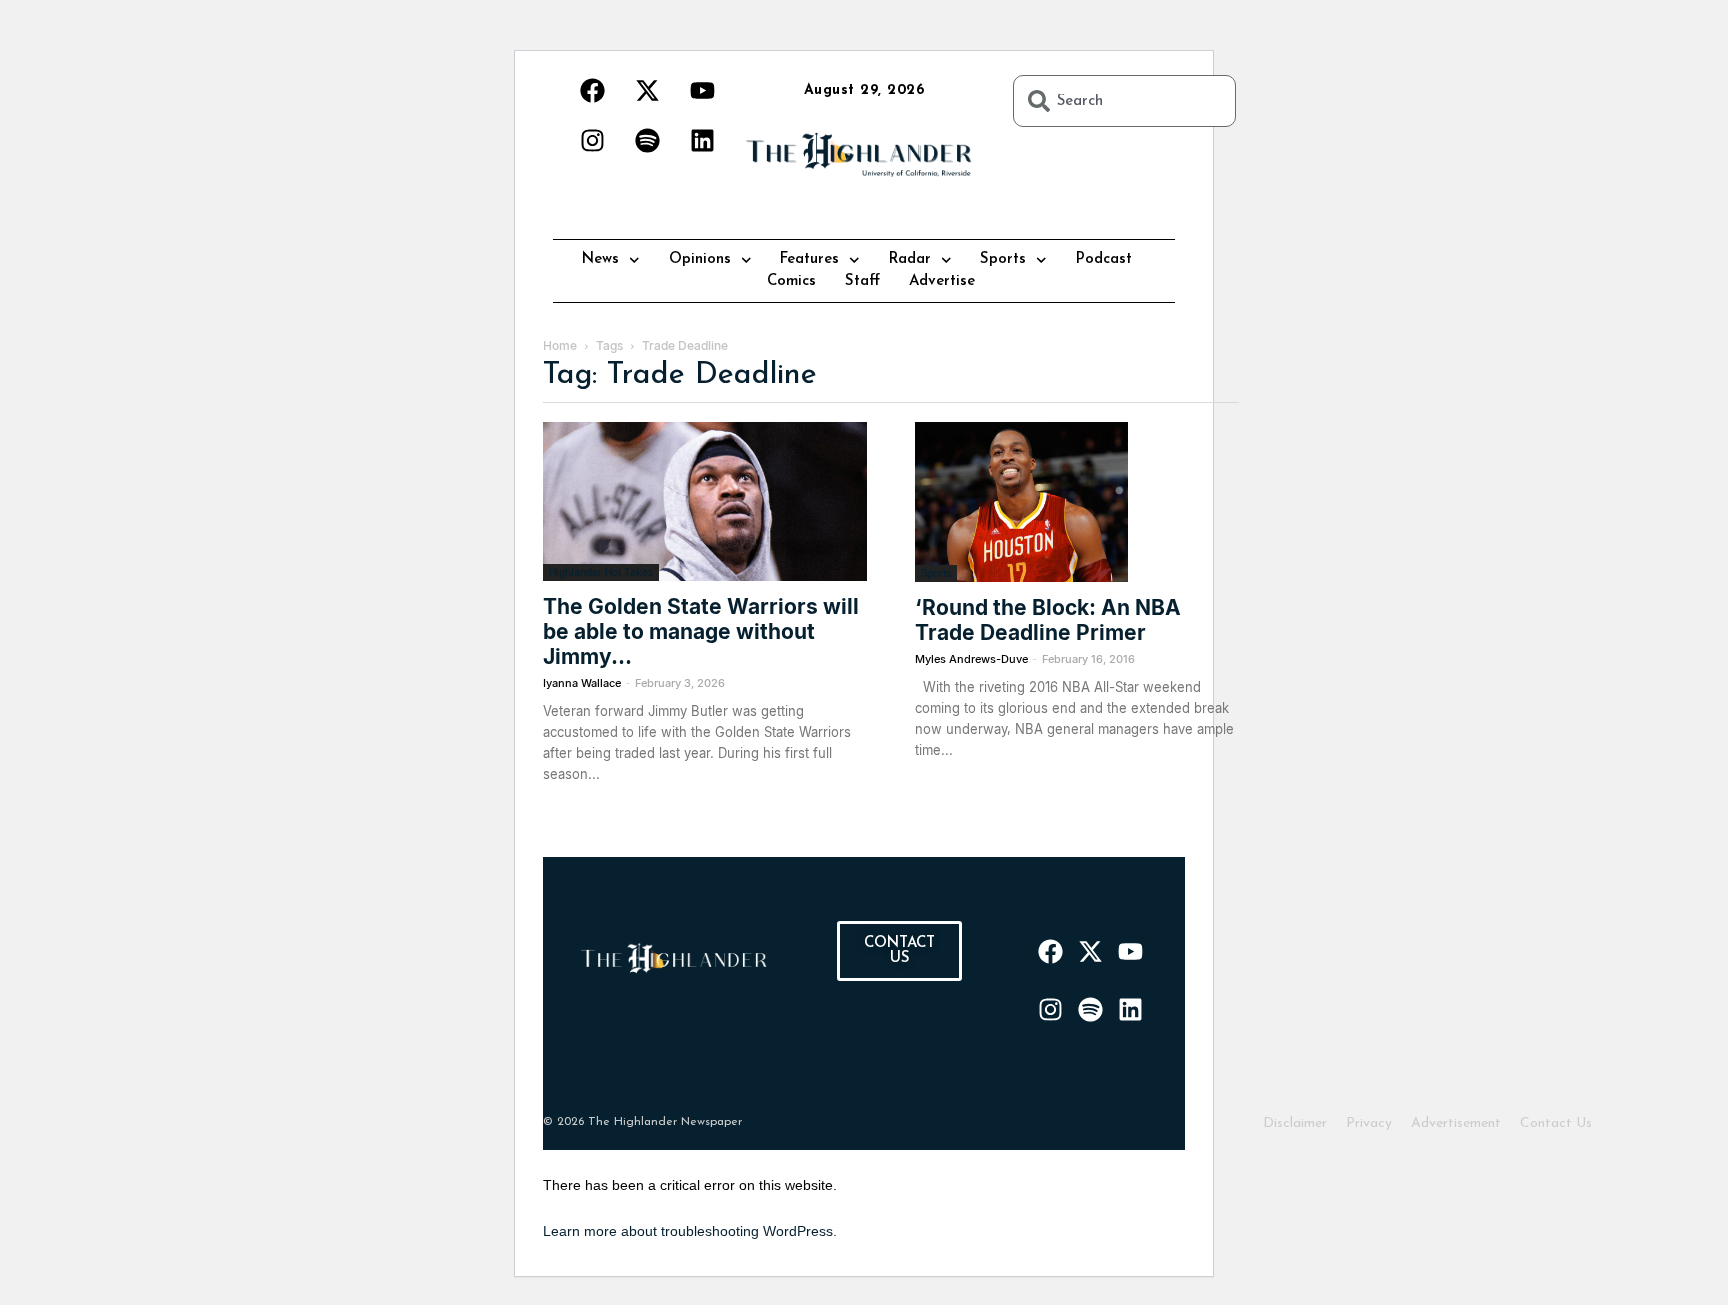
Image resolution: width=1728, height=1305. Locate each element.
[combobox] (1124, 101)
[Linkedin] (702, 140)
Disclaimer (1295, 1123)
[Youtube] (702, 90)
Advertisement (1456, 1123)
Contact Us (1556, 1123)
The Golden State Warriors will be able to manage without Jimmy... (701, 631)
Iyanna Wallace (582, 683)
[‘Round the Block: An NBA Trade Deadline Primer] (1077, 502)
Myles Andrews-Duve (971, 659)
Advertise (942, 281)
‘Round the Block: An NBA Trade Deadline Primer (1048, 620)
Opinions (700, 259)
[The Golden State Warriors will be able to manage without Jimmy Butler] (705, 501)
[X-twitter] (647, 90)
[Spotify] (647, 140)
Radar (910, 259)
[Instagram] (592, 140)
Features (809, 259)
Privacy (1369, 1123)
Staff (862, 281)
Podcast (1104, 259)
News (600, 259)
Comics (791, 281)
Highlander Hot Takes (601, 572)
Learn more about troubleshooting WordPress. (690, 1231)
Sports (1003, 259)
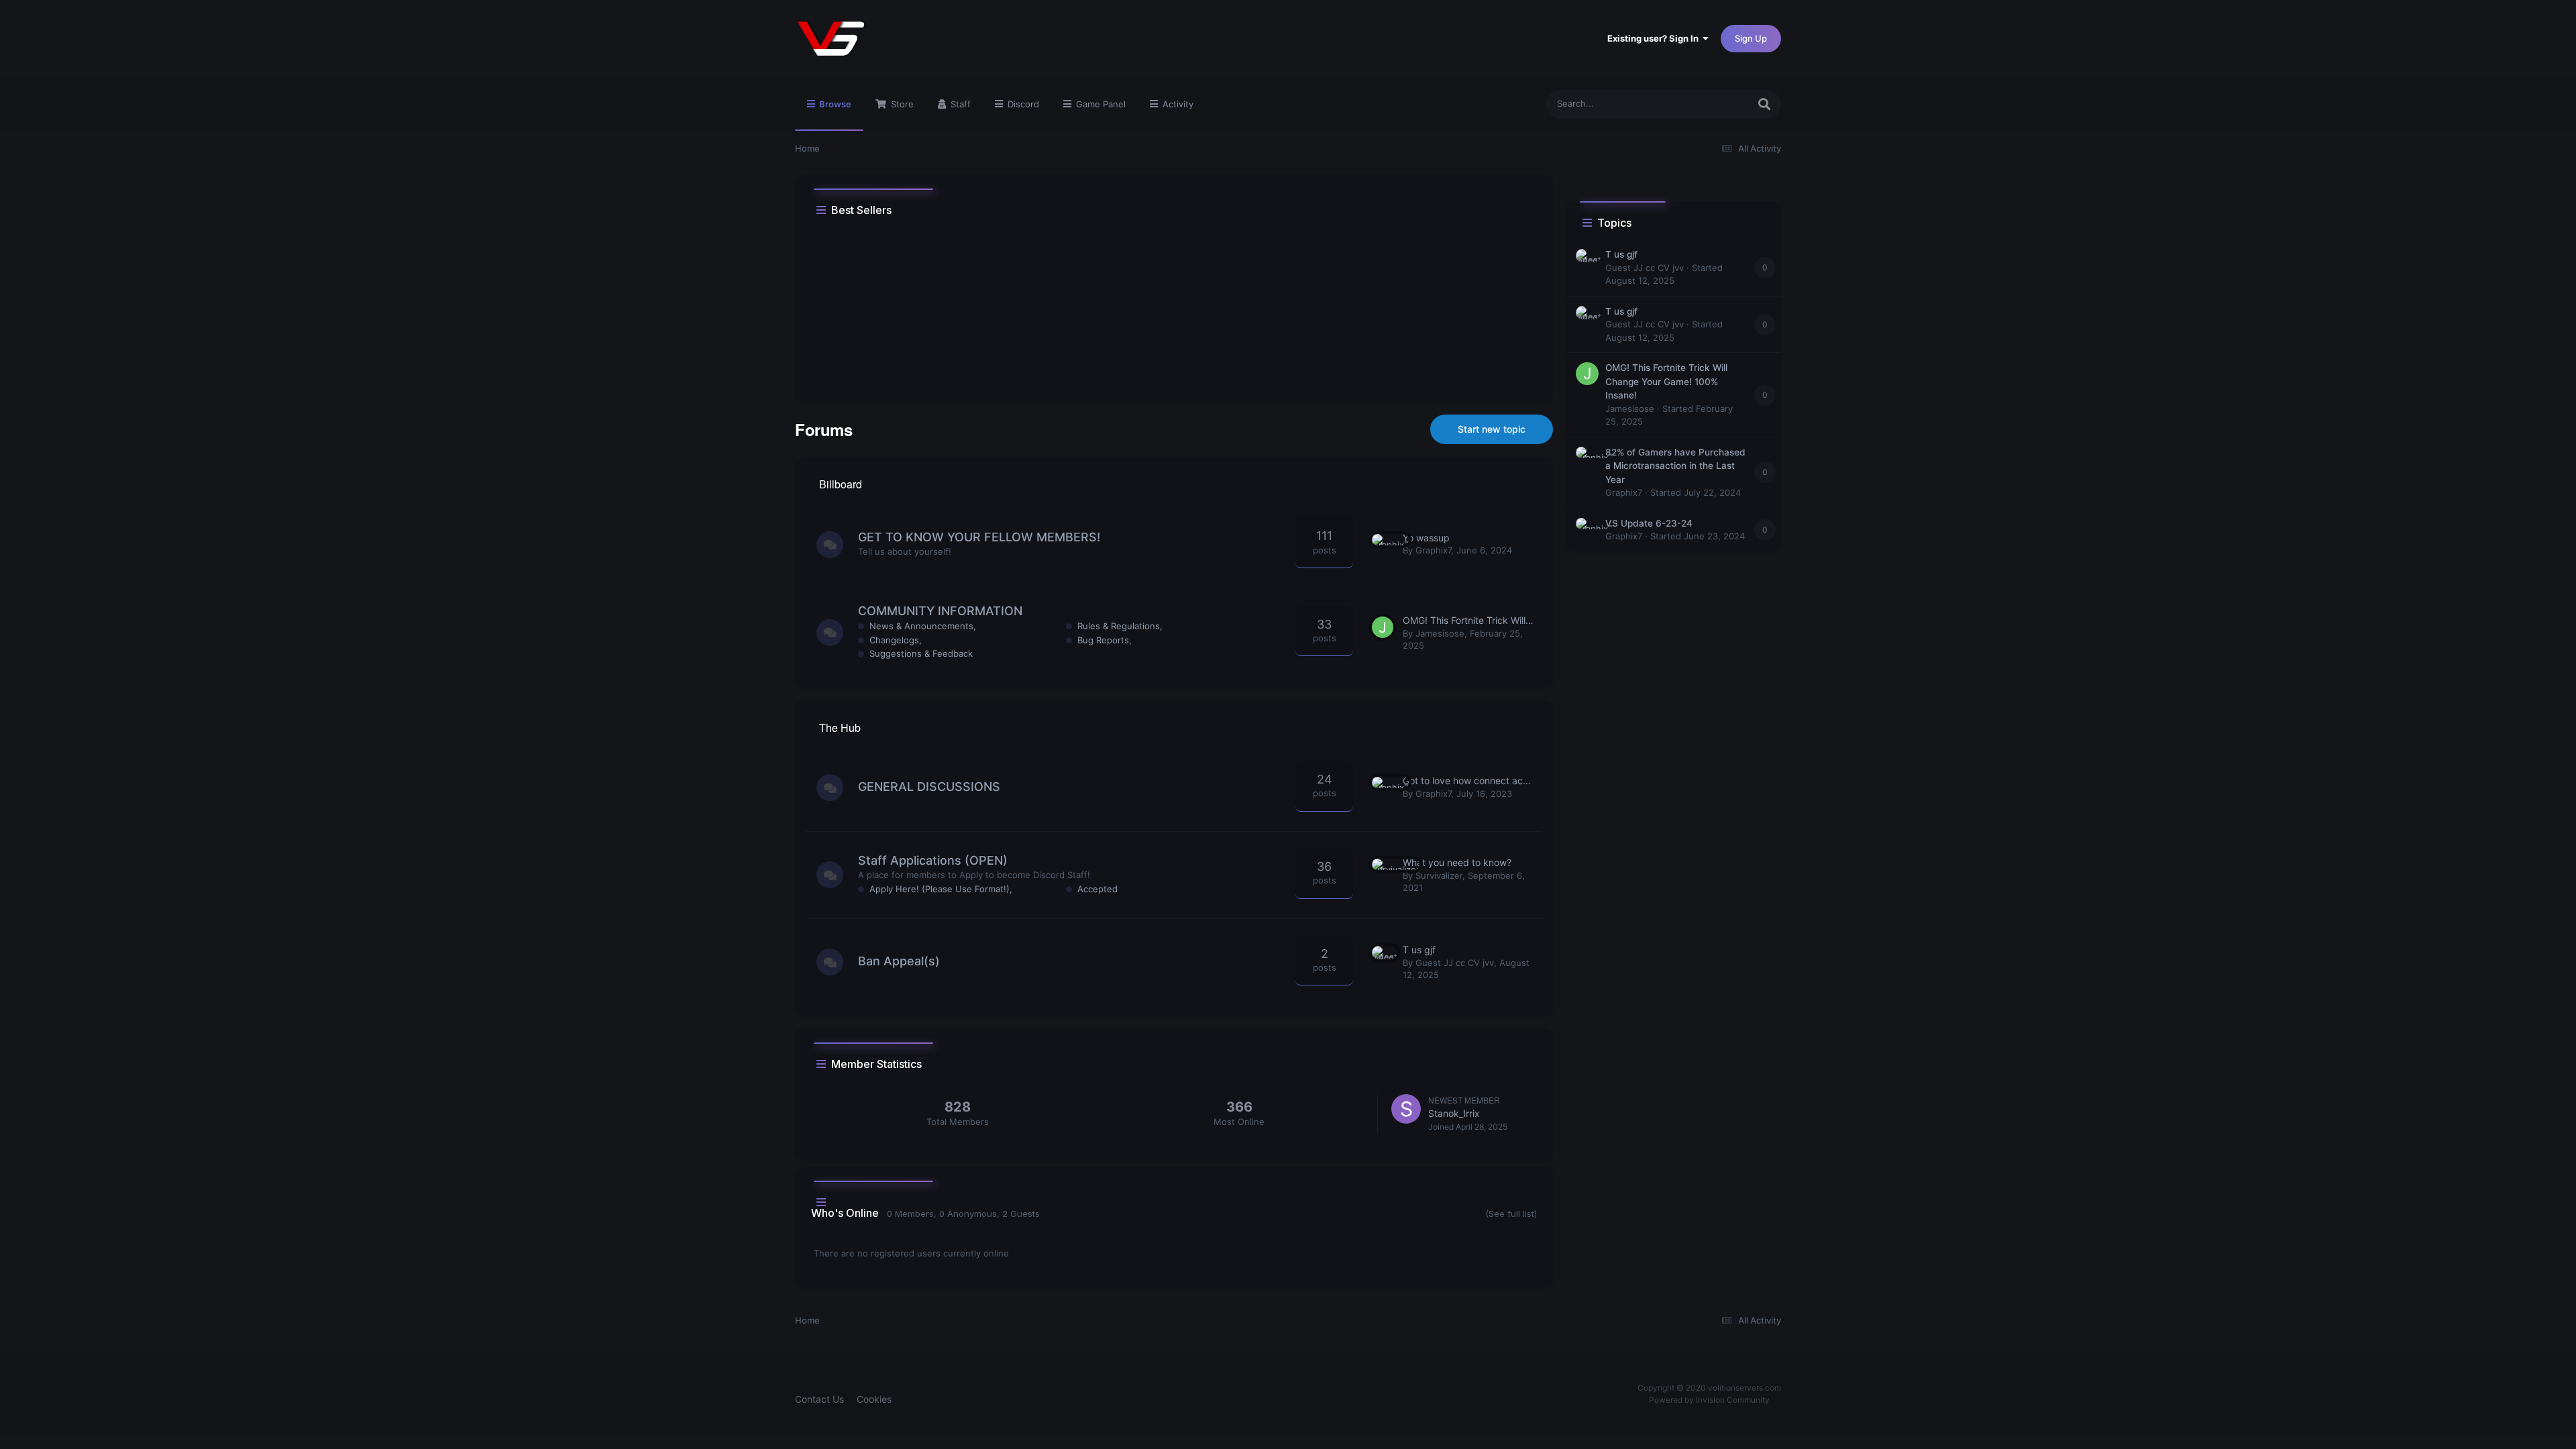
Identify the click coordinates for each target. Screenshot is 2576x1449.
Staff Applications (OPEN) (933, 860)
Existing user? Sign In (1655, 38)
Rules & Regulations (1118, 626)
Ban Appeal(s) (899, 961)
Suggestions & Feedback (921, 653)
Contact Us (819, 1399)
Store (901, 104)
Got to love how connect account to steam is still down (1522, 780)
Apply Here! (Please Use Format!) (939, 888)
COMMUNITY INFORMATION (940, 611)
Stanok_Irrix (1454, 1113)
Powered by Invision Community (1709, 1400)
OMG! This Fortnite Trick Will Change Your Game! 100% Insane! (1666, 381)
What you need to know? (1457, 862)
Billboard (840, 484)
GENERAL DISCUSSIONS (929, 787)
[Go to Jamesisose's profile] (1382, 627)
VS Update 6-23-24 (1649, 523)
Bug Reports (1103, 640)
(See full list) (1511, 1213)
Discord (1022, 104)
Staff (959, 104)
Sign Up (1751, 38)
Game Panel (1099, 104)
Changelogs (894, 640)
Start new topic (1491, 429)
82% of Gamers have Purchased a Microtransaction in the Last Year (1675, 466)
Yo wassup (1426, 537)
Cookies (874, 1399)
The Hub (840, 727)
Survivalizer (1438, 875)
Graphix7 (1433, 550)
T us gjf (1419, 949)
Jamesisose (1439, 633)
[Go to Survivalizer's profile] (1382, 869)
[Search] (1764, 104)
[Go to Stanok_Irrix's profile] (1406, 1109)
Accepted (1097, 888)
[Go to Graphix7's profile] (1382, 544)
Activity (1176, 104)
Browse (834, 104)
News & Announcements (921, 626)
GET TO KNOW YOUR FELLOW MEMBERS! (979, 537)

** WORK INSTRUCTIONS **
Only the lines from the one containing "[Go to Jamesisose's profile] (1382, 627)" through the final line of the records above should be printed, exactly as they stand.

** WRITTEN REPLY **
[Go to Jamesisose's profile] (1382, 627)
VS Update 6-23-24 (1649, 523)
Bug Reports (1103, 640)
(See full list) (1511, 1213)
Discord (1022, 104)
Staff (959, 104)
Sign Up (1751, 38)
Game Panel (1099, 104)
Changelogs (894, 640)
Start new topic (1491, 429)
82% of Gamers have Purchased a Microtransaction in the Last Year (1675, 466)
Yo wassup (1426, 537)
Cookies (874, 1399)
The Hub (840, 727)
Survivalizer (1438, 875)
Graphix7 (1433, 550)
T us gjf (1419, 949)
Jamesisose (1439, 633)
[Go to Survivalizer's profile] (1382, 869)
[Search] (1764, 104)
[Go to Stanok_Irrix's profile] (1406, 1109)
Accepted (1097, 888)
[Go to Graphix7's profile] (1382, 544)
Activity (1176, 104)
Browse (834, 104)
News & Announcements (921, 626)
GET TO KNOW YOUR FELLOW MEMBERS! (979, 537)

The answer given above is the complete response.